Selang tiga minggu, kring.... telephone Fira berdering.Siapa yang menelephone Fira jam sepuluh malam begini. aku memeluk erat telephon itu. Saat Fira menyapa dan menanyakan siapa penelphon itu. orang itu menjawab Siwa. Siwa? Fira bertanda tanya dalam hati, apakan ini mantan pertamanya dulu, dari segi suaranya tidak menunjukkan bahwa itu Siwa mantannya.
“Aku Siwa, kakaknya Dima.” Suara itu seolah membangunkan di Fira dari kantuknya
“Ada apa Kak, tumben malam-malam telephone.”
“Dek aku boleh minta nomornya Chandra, soalnya aku mau ngasih tahu kalau nomornya Dek Silvi ganti dan mau nyeritakan kalau dia kecopetan setelah Chandra nganterin dek Silvi di terminal Surabaya kemarin.”
Fira tercengang. Air matanya menetes. Dia berusaha untuk menyembunyikannya perasaan sedihnya itu dengan ketegarannya
“Ia kak, habis ini tak kirim nomornya, sudah dulu ya aku ngantuk.” Fira berusaha menghibur.
Aku mengerti perasaan Fira. Saat air matanya terusap dan menyentuhku. Betapa hancur perasaan itu. Saat itu Fira berpikir untuk mundur. Tapi pesan orangtua dan temannya selalu terngiang membesit dipikirannya.
“Jika kau terus-terusan menyerah dan mengalah untuk orang lain bagaimana kau bisa mendapatkannya.Berkali-kali kau mengalah untuk orang lain apakah kau tidak ingin mendapatkan kebahagiaan?”Aku ingat dan mengerti pesan itu. Tapi aku harus bagaimana?”
“Fira kau jangan terlalu baik jadi orang.” Bisikan itu selalu berjalanan di awan pikiraku.
“Aku bukannya terlalu baik, tapi... ah sudahlah”
Fira bersikukuh untuk melupakan Chandra. Tapi Chandra berusaha mendekati Fira dan setiap hari tak perlah luput untuk tidak berkomunikasi. Fira semakin tersesak hati dengan statusnya yang tak jelas itu.
“Akankah aku melepaskannya, biarlah sudah mengalir tenang seperti genangan yang tak jelas kederasannya ataupun kelambanannya.”

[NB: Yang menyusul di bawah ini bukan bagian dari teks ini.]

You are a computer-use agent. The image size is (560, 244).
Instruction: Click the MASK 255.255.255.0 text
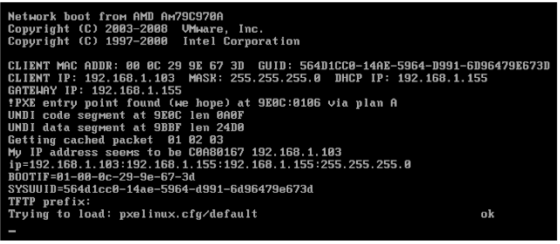[x=255, y=78]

Seminggu berlalu setelah libur semester. Chandra dan Fira memutuskan untuk pergi keluar nonton bersama. Fira memang anaknnya cuek dan pendian. Jadi saat mengantre tiket dia hanya berdiam dan Chandra mengantrekan tiket untukku. Membayar tiket maupun makananku. Saat itu mereka menyaksikan pemutaran film inspirasi cinta “Ainun Habibie”. Memang kisah cinta itu begitu menginspirasi banyak orang. Proses inspirasi itu menyentuh hati Fira. Fira sontak tercengang saat Chandra menggenggam erat tanggannya. Fira menoleh dan Chandra menatap dengan sorot mata yang tajam penuh dengan makna.
Aku merasa terikat dan sesak tak bergerak. Lingkarku yang menempel di jari kelingking fira berputar seolah seolah kebahagiaan hadir diantara keduanya.